The lines from the top of the records below through the one containing "You are a computer-use agent. 1032x563" are to be transcribed exactly, and nothing else is to be added.

○ ○ ○ ○ ○ ○ ○

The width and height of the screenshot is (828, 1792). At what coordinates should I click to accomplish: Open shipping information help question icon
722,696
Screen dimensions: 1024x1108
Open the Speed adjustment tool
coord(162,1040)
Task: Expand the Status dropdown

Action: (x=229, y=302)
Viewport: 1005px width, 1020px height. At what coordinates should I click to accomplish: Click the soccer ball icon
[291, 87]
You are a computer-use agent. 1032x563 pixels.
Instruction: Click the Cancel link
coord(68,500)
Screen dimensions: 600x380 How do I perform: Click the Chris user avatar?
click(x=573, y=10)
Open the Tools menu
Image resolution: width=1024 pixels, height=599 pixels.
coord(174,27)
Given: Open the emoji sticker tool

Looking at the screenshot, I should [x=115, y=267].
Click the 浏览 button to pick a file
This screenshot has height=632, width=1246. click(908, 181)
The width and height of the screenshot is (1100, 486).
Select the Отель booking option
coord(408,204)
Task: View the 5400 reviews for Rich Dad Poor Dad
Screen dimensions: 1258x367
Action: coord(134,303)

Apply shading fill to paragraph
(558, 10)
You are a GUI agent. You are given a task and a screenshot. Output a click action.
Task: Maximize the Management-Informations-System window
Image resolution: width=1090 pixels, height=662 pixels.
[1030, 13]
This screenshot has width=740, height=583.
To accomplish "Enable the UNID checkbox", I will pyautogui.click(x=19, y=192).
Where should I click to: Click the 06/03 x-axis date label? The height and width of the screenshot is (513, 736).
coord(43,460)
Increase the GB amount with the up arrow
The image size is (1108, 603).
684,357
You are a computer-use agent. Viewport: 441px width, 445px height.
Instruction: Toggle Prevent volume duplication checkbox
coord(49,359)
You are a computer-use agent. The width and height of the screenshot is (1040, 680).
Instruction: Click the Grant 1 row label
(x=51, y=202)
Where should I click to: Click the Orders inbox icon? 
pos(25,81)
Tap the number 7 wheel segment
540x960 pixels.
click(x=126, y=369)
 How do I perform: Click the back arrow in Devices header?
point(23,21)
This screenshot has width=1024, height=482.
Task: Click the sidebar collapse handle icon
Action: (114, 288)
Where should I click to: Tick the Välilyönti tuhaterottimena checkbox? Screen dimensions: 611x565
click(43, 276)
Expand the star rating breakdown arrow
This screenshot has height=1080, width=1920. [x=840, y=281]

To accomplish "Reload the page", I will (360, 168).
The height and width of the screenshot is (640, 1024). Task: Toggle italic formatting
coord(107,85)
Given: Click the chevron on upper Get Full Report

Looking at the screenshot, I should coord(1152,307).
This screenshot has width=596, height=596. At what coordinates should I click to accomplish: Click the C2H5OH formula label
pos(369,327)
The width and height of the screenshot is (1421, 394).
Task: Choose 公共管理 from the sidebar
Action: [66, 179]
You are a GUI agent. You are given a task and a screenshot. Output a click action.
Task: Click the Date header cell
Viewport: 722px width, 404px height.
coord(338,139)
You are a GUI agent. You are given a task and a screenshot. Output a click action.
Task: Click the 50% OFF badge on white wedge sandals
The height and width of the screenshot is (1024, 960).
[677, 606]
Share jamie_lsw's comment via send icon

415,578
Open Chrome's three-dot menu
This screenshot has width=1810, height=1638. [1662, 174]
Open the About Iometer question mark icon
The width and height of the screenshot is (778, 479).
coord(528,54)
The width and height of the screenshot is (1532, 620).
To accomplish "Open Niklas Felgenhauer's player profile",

○ ○ ○ ○ ○ ○ ○

§ **PROBLEM SOLUTION**:
The width and height of the screenshot is (828, 1792). At what coordinates should I click to accomplish: Open shipping information help question icon
722,696
Screen dimensions: 1024x1108
Open the Speed adjustment tool
coord(162,1040)
Task: Expand the Status dropdown

Action: (x=229, y=302)
Viewport: 1005px width, 1020px height. At what coordinates should I click to accomplish: Click the soccer ball icon
[291, 87]
You are a computer-use agent. 1032x563 pixels.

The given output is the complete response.